【元消防職員が解説】秋の地震避難所は洗面用品がないと危険|共有しない判断が助かる

秋の地震避難所で地味に差が出るのが洗面用品です。
食料や毛布は意識していても、歯ブラシ、タオル、石けん、ウェットティッシュなどの洗面用品は後回しになりやすいです。
でも現場感覚で言うと、ここが弱いと避難所生活はかなり崩れやすいです。

結論から言うと、秋の地震避難所は「洗面用品は現地で何とかなる」と考えると危険で、家族分を個別に分けて持つ方が助かるです。
理由は、避難所では水不足、混雑、感染対策の問題が重なり、洗面用品の不足がそのまま不衛生と体調不良につながりやすいからです。

■① 危ないのは「歯ブラシやタオルくらい借りられる」と考えることです

避難所では、物が足りない時に共有したくなります。
でも洗面用品は共有するとかなり危険です。

  • 歯ブラシ
  • タオル
  • くし
  • ひげそり
  • コップ

こうした物は、使い回すほど感染リスクが上がりやすいです。
避難所では助け合いが大事ですが、洗面用品は共有しない方が助かります。

■② 助かる判断基準は「自分の口と手を自分で清潔にできるか」です

洗面用品で一番使いやすい判断基準はこれです。

自分の口と手を、自分で清潔にできるか。

ここが弱いと、かなり厳しいです。

  • 歯を磨けない
  • 手を洗えない
  • 顔を拭けない
  • タオルが足りない
  • 口の中が気持ち悪いままになる

避難所では「洗面所があるか」より、最低限の清潔を自分で回せるかで見た方が助かります。

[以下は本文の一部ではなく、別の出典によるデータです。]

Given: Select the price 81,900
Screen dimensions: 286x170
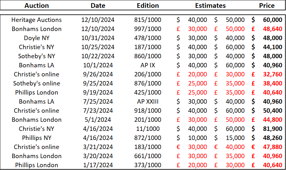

■③ 一番失敗しにくいのは「洗面用品を小分けにすること」です

元消防職員として言うと、避難所で強いのは、大きな洗面セットより1人分ずつ小分けされた洗面用品です。

  • 歯ブラシ
  • 小さな歯みがき
  • タオル
  • ウェットティッシュ
  • 石けんか手指消毒
  • コップ代わりの物

これを1人分ずつまとめる。
この形にしておくと、家族で混ざりにくく、夜でも取り出しやすいです。

■④ 危ないのは「手洗いができないなら諦める」ことです

断水すると、

  • 洗面所が使えない
  • 手洗いがしにくい
  • 口もゆすぎにくい

という状況になります。

でも、ここで諦めると一気に弱くなります。
だから洗面用品は、

  • 水がある時に使う物
  • 水がない時に代わりになる物

の両方を考える方が助かります。
つまり、歯ブラシだけでなく、ウェットティッシュや手指消毒も洗面用品の一部です。

■⑤ 秋は「乾かない」ので洗面用品が足りなくなりやすいです

秋の避難所は、

  • 朝晩が冷える
  • タオルが乾きにくい
  • 雨で湿る
  • 洗ってもすぐ使えない

という特徴があります。

そのため、夏よりも

  • タオルの替え
  • 口周りを拭く物
  • 濡れた後の予備

が大事になります。
秋の洗面用品は、清潔のためだけでなく乾きにくさへの備えでもあります。

■⑥ 被災地で多かったのは「食べられるけど気持ち悪くてつらい」状態です

被災地派遣やLOの経験でも多かったのは、

  • 歯を磨けない
  • 口の中が気持ち悪い
  • 顔を洗えない
  • 手がベタつく
  • 気分が落ちる

という状態です。

大きな病気ではなくても、この不快感が続くとかなり消耗します。
つまり洗面用品は、見た目を整える物ではなく、避難生活の不快感を減らす物です。

■⑦ 助かるのは「洗面用品を共有物にしないこと」です

家族でも、

  • タオルは分ける
  • 歯ブラシは分ける
  • コップも分ける
  • 使った物の置き場所を決める

この方がかなり回しやすいです。
避難所では、洗面用品を共有すると、どれが誰の物か分からなくなりやすいです。
だから、最初から個人管理しやすい形の方が助かります。

■⑧ 今日やるなら「1人分の洗面セット」を作るのが正解です

今日すぐやるなら、ここだけで十分です。

  • 歯ブラシ
  • 小さな歯みがき
  • タオル
  • ウェットティッシュ
  • 手指消毒

これを1人分ずつ小袋に分ける。
大事なのは、立派な洗面バッグより避難所ですぐ使える個人セットを作ることです。

■まとめ

秋の地震避難所では、洗面用品がないと危険です。
正確には、洗面用品を後回しにしたり共有前提で考える状態が危険で、個別に分けて持つ方が助かるです。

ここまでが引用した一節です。